Yeah, I have been shooting them for two years now and I shoot the 400's and havent had any complaints.Shot 3d with them yesterday and shot a 214 and 7 -12's not bad for a skinny shaft ! The only question I have is why did Easton change the 400 to 10.2 gpi from last year's 9.9 gpi ?????:noidea:


----------



## BarneySlayer (Feb 28, 2009)

Yuma Sentinel said:


> You might be able to use an alum arrow straigter if they're not too bent. So i've heard. ... "Carbon...if it's not straight...its broken":darkbeer:


I bought a bunch of used Easton XX75 1913 shafts for my daughter. A few of them were bent. I went to a shop and asked if I could have them straightened. The owner said that I could use the straightener for free, and showed me how to use it. It did a couple shafts a little good, though most of those that were bent became residents of the garbage can.

He then told me that he learned from a mentor that the arrow straightener was the best way to sell a new set of arrows. I think he's on to something.

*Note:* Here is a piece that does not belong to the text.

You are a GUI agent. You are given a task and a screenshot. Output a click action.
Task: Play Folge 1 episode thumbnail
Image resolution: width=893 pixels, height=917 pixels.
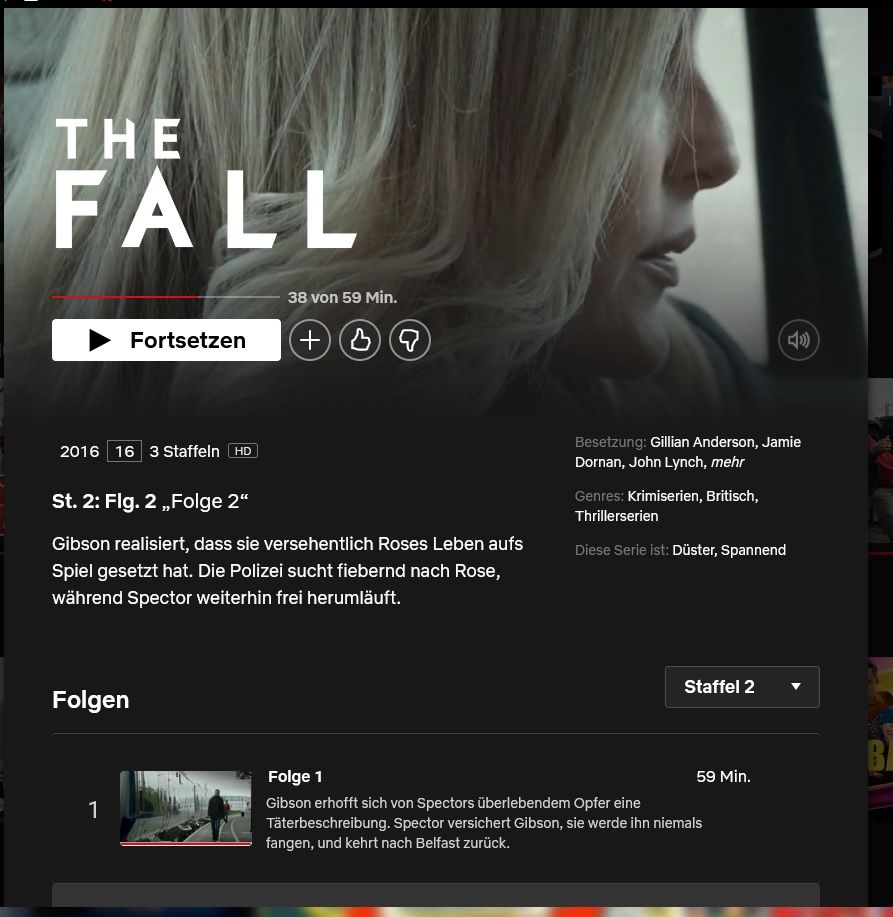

I like my Easton 2613 X7's for the 20 yard indoor stuff. They're such massive monsters, they'd be difficult to bend by pulling, (though I'm sure some macho guys could manage to bend them, but they don't pull my arrows.) Also, they're pretty much exclusively 3 or 5 spot targets with one arrow per target. However, for 3D, stump, or just playing around, I'm very attached to my Carbon Force (PSE brand) arrows. I've figured out the spine/tip weight/bow combinations that, if the bow's tuned and I'm doing my job, group wickedly. I'm afraid of aluminum for my more abusive purposes, as I destroy carbon arrows far to regularly as it is. The Victory Nano arrows look tempting, but I'd have to go through experimenting again to find the best fit, am out of money for the time being, and if it ain't broken....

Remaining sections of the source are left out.